**DATA FOR PROCESSING**.
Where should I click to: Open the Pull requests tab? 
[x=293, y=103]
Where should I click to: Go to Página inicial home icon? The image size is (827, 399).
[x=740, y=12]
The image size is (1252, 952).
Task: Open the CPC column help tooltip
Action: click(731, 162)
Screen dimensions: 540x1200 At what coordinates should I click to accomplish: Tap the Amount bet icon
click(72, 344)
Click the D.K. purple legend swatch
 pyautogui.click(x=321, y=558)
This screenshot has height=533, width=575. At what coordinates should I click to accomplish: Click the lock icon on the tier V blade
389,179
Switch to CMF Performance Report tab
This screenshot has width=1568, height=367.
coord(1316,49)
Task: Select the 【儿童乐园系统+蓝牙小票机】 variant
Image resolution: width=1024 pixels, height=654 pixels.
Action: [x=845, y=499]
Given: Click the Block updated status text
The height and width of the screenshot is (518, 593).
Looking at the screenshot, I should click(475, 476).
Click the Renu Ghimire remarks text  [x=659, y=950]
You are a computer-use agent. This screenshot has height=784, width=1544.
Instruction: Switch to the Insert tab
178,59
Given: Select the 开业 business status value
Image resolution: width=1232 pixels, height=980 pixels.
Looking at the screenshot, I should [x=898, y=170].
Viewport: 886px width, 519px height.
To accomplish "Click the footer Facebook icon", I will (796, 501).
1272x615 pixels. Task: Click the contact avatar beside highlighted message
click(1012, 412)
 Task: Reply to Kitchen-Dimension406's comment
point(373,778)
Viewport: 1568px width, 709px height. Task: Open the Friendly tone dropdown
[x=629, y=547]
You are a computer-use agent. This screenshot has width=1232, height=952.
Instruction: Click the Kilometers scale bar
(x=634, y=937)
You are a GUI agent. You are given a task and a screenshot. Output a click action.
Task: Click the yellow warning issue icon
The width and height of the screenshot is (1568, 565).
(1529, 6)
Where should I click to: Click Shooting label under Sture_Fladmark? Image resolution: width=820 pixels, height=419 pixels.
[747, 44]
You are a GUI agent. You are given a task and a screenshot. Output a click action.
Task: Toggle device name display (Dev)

**INSTRUCTIONS TO FOLLOW**.
Render the records from the line with "Task: Reply to" to the line with "[x=629, y=547]" as a JSON list of strings, one string per line, leaving out blank lines.

**COMPLETED EXERCISE**.
[
  " Task: Reply to Kitchen-Dimension406's comment",
  "point(373,778)",
  "Viewport: 1568px width, 709px height. Task: Open the Friendly tone dropdown",
  "[x=629, y=547]"
]